**GOAL OF THE EXERCISE:**
Give back an exact copy of the lines in the records below, from the line that has "The image size is (1083, 609)." through the line that has "The image size is (626, 418).", and nothing besides.

*** Begin section ***

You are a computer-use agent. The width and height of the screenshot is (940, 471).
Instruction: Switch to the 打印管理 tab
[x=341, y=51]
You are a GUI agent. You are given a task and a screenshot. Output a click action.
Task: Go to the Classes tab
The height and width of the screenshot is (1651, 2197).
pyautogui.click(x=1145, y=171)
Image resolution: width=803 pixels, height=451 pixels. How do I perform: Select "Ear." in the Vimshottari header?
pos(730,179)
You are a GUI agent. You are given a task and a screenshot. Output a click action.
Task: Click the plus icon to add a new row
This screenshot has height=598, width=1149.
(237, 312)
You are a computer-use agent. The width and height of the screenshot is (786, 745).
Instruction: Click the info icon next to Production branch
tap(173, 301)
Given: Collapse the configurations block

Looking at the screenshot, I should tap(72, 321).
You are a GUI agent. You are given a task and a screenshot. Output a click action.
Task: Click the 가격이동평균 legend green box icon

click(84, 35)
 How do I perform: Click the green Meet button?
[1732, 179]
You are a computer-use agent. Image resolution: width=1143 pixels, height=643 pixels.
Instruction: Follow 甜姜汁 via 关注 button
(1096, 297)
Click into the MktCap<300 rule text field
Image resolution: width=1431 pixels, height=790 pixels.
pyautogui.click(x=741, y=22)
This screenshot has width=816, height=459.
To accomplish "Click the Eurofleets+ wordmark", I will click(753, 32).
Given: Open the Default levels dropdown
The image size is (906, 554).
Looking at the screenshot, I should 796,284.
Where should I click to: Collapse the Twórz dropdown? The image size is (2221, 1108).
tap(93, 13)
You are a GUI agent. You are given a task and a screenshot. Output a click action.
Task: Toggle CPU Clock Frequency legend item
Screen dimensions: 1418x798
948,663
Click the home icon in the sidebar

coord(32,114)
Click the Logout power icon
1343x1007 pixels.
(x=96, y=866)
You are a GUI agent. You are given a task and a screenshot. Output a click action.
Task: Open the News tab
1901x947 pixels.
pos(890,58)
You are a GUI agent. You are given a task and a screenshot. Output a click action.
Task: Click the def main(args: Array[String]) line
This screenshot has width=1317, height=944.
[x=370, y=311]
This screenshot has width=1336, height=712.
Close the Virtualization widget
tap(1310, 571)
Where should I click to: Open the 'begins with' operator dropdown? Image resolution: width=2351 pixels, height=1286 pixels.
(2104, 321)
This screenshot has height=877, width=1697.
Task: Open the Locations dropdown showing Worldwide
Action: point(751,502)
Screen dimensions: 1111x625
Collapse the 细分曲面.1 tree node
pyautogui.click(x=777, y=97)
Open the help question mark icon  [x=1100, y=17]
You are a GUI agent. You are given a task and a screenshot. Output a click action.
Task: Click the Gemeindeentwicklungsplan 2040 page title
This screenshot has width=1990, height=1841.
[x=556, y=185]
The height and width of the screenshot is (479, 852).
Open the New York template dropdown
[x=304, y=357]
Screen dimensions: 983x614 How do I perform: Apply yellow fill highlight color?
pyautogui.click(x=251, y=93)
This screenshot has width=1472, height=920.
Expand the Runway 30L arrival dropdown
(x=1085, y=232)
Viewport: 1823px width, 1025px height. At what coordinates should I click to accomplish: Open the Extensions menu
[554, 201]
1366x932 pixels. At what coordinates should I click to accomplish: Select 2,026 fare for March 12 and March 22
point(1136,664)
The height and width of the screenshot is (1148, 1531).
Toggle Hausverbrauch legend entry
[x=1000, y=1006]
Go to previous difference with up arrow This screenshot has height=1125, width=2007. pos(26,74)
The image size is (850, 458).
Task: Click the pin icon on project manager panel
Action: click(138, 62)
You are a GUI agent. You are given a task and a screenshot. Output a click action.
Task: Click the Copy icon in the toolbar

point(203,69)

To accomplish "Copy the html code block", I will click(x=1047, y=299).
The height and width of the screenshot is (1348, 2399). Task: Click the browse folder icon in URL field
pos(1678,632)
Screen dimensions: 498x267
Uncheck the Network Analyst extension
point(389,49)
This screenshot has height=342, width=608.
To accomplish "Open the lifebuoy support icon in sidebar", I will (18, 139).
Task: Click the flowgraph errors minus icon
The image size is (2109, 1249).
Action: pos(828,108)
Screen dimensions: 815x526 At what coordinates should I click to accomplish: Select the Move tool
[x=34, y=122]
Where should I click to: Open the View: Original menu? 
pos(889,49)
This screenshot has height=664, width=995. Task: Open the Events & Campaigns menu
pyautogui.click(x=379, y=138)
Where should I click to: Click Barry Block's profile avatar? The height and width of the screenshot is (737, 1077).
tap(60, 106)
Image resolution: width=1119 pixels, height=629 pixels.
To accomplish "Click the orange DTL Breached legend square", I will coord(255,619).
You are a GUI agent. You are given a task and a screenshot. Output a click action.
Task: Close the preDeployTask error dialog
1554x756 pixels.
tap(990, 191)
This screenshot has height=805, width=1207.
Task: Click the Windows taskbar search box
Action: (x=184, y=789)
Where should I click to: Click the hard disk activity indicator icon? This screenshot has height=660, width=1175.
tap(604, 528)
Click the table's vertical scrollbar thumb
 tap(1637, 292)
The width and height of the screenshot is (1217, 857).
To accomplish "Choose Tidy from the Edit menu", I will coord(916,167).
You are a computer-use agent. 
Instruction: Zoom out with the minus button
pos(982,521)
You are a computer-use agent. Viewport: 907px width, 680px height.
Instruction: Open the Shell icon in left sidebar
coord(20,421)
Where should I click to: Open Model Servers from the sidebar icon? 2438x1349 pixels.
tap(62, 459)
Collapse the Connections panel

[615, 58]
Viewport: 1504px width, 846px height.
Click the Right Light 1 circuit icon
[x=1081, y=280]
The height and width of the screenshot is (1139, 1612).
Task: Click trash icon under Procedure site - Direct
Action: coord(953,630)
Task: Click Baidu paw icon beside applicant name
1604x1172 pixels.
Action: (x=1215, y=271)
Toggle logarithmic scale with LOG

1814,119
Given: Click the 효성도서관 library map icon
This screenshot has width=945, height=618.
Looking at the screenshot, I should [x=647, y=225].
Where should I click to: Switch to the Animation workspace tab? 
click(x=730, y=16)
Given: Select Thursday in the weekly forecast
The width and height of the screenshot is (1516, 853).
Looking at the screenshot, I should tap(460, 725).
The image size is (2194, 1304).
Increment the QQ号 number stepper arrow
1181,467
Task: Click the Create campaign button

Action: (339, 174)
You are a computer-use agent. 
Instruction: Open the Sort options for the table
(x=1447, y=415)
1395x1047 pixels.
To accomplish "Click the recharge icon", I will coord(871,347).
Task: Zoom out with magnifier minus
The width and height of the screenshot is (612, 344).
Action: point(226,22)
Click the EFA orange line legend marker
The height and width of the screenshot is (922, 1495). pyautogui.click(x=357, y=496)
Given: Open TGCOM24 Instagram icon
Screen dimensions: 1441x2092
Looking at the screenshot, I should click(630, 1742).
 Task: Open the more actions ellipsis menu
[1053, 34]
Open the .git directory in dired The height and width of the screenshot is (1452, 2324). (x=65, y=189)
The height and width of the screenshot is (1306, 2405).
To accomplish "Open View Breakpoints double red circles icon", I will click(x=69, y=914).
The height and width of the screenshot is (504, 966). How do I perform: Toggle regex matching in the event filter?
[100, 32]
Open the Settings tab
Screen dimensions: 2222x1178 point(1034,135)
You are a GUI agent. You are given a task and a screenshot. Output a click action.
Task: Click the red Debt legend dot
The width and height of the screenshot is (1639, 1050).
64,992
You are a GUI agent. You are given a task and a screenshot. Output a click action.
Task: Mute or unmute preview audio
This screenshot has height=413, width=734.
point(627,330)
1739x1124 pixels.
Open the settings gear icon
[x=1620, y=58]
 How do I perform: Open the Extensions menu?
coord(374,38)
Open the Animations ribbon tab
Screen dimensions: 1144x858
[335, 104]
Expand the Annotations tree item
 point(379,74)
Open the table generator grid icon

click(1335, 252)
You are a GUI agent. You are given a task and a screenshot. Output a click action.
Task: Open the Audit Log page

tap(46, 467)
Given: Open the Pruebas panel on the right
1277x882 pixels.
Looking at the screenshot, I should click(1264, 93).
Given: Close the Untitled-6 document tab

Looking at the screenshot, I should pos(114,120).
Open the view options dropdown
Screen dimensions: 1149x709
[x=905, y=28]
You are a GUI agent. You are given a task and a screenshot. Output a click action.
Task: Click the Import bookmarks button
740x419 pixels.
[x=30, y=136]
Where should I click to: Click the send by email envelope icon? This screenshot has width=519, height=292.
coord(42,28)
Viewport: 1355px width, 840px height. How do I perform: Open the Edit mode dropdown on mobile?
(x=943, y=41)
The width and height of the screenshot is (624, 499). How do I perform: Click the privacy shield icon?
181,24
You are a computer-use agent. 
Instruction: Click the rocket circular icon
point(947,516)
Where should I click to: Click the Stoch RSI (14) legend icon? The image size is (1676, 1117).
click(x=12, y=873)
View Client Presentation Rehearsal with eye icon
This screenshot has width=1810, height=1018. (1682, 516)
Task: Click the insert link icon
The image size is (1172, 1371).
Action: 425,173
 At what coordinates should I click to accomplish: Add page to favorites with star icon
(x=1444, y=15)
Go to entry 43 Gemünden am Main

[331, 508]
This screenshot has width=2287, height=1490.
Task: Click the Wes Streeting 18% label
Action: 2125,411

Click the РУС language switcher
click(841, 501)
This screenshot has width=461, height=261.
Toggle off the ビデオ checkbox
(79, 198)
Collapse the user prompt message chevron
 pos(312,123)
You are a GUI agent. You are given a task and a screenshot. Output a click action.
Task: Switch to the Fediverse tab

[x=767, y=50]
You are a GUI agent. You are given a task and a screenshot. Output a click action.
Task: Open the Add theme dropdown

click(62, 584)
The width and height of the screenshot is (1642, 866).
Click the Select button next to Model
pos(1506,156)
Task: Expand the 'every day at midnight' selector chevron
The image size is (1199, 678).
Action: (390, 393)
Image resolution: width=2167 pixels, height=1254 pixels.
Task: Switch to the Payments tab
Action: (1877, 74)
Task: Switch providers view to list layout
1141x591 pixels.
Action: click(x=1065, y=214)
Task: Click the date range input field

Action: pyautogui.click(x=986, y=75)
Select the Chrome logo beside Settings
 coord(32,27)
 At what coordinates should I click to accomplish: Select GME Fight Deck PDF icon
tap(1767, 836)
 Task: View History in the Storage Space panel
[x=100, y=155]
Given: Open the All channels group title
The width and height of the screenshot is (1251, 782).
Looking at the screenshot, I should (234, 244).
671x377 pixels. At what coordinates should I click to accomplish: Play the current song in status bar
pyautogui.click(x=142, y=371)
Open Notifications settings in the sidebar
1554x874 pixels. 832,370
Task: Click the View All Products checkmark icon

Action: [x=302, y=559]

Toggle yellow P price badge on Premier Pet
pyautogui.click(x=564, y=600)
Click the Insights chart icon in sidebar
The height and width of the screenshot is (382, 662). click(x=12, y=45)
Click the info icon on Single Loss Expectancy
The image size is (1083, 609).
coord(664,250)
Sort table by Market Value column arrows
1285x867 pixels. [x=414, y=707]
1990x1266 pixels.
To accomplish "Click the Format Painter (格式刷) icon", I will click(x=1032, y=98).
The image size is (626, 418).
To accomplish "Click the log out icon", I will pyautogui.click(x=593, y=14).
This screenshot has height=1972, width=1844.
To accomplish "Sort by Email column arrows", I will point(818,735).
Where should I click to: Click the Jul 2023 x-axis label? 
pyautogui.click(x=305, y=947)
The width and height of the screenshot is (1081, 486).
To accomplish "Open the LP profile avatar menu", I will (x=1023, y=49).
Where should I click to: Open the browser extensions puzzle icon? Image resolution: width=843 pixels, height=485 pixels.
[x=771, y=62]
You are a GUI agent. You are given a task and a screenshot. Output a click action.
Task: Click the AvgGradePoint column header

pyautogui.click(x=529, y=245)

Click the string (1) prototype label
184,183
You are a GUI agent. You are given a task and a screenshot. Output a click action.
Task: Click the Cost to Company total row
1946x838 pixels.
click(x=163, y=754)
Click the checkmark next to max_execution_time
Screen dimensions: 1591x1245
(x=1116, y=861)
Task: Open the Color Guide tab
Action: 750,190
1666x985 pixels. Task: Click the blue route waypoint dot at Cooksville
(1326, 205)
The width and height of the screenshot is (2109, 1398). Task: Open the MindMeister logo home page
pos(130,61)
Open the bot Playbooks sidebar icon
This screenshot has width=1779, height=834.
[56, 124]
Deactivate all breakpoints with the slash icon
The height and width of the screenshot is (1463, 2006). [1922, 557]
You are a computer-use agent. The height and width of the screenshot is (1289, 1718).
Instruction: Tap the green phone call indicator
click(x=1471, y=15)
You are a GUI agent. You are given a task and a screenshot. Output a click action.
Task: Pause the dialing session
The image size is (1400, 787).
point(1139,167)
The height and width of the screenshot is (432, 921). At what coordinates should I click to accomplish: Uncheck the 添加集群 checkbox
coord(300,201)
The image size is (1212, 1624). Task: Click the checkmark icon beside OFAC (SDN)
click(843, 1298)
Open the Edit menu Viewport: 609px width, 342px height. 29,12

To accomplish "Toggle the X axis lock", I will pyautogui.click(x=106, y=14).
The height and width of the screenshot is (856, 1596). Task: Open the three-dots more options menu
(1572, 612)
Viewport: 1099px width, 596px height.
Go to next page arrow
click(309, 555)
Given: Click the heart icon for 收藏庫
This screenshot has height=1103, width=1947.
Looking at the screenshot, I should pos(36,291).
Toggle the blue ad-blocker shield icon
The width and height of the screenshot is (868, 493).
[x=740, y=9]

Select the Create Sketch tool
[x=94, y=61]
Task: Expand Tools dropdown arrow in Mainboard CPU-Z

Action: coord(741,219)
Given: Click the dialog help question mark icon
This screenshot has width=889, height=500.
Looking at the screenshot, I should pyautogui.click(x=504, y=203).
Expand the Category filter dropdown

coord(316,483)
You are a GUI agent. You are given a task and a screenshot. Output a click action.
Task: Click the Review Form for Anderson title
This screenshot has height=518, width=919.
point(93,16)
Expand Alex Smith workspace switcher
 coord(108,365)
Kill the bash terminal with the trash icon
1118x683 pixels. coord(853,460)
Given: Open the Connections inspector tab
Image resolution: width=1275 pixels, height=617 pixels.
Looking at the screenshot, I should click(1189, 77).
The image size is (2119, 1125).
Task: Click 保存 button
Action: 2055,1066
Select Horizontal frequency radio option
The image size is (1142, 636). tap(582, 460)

*** End section ***

**WRITTEN ANSWER:**
The image size is (1083, 609).
coord(664,250)
Sort table by Market Value column arrows
1285x867 pixels. [x=414, y=707]
1990x1266 pixels.
To accomplish "Click the Format Painter (格式刷) icon", I will click(x=1032, y=98).
The image size is (626, 418).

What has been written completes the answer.